Real, public data sources (NO mock, NO seed)
| Source | Endpoint | What we pull | Refresh |
|---|---|---|---|
| arxiv | http://export.arxiv.org/api/query | Atom XML preprint metadata | every 6 h |
| HN Algolia | https://hn.algolia.com/api/v1/search_by_date | stories from last 365 days | every 30 min |
| GitHub REST | https://api.github.com/repos/{owner}/{repo} | stars, issues, default branch | every 6 h |
| GitHub REST | https://api.github.com/repos/{owner}/{repo}/commits?per_page=1 | most recent commit timestamp | every 6 h |
All endpoints are anonymous-public. No API keys are required for the MVP.
Optionally, a GITHUB_TOKEN env var lifts anonymous limits but is not needed.
If a fetcher fails, the dashboard falls back to deterministic registry signals
(successor, frontier abandonment) and shows a banner — never to fabricated
data.
Trust Score formula (deterministic, explainable)
score = 100
score -= 20 * contamination_papers_365d
score -= 10 * reward_hack_papers_365d
score -= 10 * hn_exploit_stories_365d
score -= 5 * hn_concern_stories_365d
score -= 15 if has_successor
score -= 25 if frontier_status == 'true'
score -= 10 if frontier_status == 'partial'
score -= 5 if repo exists and last commit > 180 days ago
score += 5 if repo exists and last commit within 30 days
clamp [0, 100]
Tiers: 80–100 Trustworthy (green), 60–79 Caution (yellow), 40–59 Eroded
(orange), 0–39 Compromised (red).
Run locally
cp .env.example .env
npm install
node server.js
Open http://localhost:4735/bench-rot/.
On first boot the database is seeded with the registry; all three fetchers
kick off in the background. The dashboard is usable immediately and populates
within a minute or two as fetchers return.

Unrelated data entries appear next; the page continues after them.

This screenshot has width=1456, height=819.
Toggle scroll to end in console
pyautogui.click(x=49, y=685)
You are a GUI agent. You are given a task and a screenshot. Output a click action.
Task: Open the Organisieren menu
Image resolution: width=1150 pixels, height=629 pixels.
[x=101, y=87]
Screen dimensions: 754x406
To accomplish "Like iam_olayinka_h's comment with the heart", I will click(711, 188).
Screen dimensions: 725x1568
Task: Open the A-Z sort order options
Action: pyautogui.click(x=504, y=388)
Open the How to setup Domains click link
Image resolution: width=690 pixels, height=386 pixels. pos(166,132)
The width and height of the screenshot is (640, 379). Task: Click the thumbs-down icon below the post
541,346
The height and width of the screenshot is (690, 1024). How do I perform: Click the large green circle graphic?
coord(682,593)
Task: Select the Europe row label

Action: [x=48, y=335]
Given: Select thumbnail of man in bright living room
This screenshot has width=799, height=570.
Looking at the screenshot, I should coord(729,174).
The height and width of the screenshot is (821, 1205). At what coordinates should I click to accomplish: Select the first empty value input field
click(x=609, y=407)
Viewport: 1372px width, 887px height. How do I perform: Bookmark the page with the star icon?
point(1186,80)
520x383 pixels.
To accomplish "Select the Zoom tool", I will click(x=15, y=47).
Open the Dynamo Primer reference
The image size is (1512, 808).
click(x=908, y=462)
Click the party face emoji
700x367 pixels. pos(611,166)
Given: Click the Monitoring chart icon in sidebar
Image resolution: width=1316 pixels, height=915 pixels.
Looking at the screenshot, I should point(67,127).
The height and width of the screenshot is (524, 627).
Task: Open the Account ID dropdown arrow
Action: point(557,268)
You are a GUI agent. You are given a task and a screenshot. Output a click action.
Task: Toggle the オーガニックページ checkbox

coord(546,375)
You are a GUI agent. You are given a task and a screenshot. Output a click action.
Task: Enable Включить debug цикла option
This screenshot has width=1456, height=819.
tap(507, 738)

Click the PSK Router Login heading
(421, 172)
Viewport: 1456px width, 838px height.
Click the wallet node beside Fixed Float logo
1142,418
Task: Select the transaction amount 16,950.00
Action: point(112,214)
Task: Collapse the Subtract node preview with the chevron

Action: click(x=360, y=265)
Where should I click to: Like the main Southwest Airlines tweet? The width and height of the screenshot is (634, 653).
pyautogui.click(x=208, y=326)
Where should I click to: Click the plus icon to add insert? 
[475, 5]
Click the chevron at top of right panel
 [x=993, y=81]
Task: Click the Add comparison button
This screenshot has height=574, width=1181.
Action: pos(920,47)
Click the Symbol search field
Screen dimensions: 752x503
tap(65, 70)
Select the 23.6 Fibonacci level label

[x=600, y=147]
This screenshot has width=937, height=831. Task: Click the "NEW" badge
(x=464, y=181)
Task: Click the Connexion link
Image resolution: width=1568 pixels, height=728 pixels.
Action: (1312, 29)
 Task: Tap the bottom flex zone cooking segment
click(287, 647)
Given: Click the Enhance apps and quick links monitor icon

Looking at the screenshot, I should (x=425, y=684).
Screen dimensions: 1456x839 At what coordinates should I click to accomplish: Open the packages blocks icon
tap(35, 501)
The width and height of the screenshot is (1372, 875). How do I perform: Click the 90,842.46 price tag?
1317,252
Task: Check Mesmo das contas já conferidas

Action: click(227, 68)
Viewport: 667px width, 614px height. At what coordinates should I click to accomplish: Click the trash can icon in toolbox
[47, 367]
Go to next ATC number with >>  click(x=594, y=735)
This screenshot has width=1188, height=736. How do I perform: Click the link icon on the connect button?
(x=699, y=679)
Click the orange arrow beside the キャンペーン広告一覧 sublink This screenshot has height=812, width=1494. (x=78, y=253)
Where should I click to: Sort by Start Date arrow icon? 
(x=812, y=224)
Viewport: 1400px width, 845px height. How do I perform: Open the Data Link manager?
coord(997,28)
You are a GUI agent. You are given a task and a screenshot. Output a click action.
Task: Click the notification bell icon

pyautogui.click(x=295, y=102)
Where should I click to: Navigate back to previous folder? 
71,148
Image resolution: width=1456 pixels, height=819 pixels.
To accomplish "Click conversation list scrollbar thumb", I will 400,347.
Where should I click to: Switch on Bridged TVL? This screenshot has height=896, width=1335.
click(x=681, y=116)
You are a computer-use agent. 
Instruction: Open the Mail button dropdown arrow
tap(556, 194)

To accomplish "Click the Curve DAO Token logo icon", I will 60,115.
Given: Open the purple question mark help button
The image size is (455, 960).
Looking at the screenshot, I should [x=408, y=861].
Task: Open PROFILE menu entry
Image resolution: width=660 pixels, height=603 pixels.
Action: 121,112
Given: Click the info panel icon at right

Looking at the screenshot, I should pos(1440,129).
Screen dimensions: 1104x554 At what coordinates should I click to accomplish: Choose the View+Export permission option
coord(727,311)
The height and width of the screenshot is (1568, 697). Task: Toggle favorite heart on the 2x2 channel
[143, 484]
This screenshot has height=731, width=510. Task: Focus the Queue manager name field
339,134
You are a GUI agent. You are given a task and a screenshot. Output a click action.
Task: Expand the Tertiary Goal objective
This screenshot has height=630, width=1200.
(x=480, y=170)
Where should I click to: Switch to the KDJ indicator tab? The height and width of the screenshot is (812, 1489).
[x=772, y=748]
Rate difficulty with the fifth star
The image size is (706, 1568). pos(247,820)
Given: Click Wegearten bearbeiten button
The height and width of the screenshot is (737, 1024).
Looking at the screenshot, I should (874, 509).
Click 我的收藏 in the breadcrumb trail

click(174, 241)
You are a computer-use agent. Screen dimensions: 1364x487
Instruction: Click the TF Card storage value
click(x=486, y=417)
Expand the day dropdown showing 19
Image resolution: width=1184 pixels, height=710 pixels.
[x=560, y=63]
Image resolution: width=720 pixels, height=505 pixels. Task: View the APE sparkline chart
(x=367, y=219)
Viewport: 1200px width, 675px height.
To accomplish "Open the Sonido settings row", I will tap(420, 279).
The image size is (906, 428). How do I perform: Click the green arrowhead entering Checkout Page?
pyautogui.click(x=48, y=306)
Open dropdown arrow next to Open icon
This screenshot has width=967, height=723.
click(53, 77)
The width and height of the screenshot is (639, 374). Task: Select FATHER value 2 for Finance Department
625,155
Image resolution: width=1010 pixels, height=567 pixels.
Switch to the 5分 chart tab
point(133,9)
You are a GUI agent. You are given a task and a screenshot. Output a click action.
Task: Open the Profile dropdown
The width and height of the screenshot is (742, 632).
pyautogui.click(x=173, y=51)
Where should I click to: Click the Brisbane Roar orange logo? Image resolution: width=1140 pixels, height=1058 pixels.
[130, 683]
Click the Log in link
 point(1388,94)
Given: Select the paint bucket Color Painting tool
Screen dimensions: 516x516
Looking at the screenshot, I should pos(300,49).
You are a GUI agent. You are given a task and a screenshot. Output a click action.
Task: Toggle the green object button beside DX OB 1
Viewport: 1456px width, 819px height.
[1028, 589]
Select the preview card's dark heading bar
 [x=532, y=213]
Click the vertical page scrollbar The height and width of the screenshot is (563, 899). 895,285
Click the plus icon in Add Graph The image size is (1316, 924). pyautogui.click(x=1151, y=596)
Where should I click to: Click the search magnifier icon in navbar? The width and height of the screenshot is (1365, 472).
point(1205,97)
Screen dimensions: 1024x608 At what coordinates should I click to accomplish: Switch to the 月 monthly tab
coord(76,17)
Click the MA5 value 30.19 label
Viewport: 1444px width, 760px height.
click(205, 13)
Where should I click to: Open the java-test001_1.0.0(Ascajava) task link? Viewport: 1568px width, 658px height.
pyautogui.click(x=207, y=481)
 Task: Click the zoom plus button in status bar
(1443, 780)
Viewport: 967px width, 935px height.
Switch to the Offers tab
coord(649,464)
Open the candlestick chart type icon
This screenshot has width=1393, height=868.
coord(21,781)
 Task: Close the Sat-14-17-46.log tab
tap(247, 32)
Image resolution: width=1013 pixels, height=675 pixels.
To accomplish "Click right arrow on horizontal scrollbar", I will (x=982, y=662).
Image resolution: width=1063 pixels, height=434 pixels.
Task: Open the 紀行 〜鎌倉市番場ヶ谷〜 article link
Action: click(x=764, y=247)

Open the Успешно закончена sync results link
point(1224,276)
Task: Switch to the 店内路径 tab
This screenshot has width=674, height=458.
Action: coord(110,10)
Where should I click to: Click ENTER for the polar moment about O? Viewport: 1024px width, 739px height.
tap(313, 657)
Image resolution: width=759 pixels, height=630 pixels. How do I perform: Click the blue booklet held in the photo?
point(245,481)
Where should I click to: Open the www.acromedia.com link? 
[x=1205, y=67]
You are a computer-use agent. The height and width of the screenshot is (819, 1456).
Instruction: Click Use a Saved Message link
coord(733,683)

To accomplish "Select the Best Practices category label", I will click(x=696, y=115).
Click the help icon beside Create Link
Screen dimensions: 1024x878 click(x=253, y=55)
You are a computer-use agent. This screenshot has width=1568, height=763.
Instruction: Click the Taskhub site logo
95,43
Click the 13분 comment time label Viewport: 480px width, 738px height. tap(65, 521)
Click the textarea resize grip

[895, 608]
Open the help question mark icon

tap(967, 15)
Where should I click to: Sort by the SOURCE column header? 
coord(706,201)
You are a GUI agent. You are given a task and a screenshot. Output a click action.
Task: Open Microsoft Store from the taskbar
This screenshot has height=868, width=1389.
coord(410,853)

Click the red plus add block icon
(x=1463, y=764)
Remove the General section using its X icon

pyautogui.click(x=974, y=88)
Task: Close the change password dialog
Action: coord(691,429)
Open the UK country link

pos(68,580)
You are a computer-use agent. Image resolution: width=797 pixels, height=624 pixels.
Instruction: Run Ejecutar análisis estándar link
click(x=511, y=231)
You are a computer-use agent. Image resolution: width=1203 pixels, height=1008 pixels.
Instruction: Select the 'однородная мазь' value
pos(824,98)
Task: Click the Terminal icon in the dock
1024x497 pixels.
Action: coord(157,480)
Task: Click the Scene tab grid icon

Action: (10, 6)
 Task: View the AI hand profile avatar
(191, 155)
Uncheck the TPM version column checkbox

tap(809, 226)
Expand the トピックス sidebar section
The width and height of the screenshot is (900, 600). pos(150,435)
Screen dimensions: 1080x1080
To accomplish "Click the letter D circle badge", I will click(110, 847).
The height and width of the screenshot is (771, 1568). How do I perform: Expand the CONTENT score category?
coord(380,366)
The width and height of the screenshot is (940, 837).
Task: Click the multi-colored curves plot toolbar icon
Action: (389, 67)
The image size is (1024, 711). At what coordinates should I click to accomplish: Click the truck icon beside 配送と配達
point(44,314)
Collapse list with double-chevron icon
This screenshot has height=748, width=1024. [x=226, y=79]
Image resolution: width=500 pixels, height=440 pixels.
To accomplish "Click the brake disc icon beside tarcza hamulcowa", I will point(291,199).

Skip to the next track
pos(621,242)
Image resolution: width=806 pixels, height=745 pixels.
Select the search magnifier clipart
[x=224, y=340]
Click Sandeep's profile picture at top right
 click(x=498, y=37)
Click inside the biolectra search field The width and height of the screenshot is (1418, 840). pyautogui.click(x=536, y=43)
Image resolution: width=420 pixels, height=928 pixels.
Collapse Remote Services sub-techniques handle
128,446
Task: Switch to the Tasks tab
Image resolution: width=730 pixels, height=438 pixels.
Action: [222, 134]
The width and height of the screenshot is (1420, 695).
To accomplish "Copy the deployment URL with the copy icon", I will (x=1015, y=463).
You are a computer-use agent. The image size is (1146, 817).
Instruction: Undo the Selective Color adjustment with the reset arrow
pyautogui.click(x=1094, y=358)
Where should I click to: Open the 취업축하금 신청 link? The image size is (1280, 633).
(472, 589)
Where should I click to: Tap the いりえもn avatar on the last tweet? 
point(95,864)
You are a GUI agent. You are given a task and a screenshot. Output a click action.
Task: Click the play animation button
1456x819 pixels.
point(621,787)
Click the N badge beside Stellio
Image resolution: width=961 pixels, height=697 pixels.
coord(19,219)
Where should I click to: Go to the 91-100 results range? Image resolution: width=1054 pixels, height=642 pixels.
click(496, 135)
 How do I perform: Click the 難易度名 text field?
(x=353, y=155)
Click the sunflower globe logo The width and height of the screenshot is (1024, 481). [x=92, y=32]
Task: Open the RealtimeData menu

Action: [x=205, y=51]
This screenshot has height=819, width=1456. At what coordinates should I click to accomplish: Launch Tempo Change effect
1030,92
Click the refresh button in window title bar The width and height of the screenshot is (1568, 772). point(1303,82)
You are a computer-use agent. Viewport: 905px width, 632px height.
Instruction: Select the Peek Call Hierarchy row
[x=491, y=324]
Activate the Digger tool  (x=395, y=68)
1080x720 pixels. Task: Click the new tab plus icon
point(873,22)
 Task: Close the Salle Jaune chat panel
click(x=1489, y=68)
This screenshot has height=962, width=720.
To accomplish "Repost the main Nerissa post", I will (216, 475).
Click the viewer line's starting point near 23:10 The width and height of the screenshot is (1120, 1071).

Endpoints (all public, no auth)
| Path | Description |
|---|---|
| GET /bench-rot/ | SPA shell |
| GET /bench-rot/health | {ok, ts, db_ok, benchmark_count, last_fetcher_runs} |
| GET /bench-rot/api/benchmarks | Current Trust Scores for every benchmark |
| GET /bench-rot/api/benchmarks/:slug | Detail with breakdown, papers, HN, history |
| GET /bench-rot/api/incidents | Combined feed of recent papers + HN stories |
| GET /bench-rot/api/stats | Aggregate counts and tier breakdown |
| GET /bench-rot/api/refresh-status | Fetcher run summary |
| GET /bench-rot/api/methodology | Source list, formula, tier table |
| GET /bench-rot/api/export.csv | CSV of current scores |
| GET /bench-rot/badge/:slug.svg | Shields-style embeddable trust badge |
Stack
- Node.js 20+ · Express 4 · better-sqlite3 (WAL) · node-cron · helmet ·
- compression
- Vanilla JS SPA, no build step. Dark theme, Inter + JetBrains Mono.
Deployment
DEPLOY_MANIFEST.json is consumed by the RNDLAB orchestrator (rsync → systemd
→ nginx → showcase POST). The Mac Mini watcher picks up the trigger fromcowork-deploy-bridge/queue.jsonl.
Runtime port: 4735. Base path: /bench-rot.
Why this exists
Existing leaderboards score models on benchmarks. bench-rot flips it: the
benchmarks themselves are the rows. PMs and researchers picking what to
test against in May 2026 deserve a single place to ask "is this still a fair
fight?" — and a transparent score, not vibes.
License
MIT.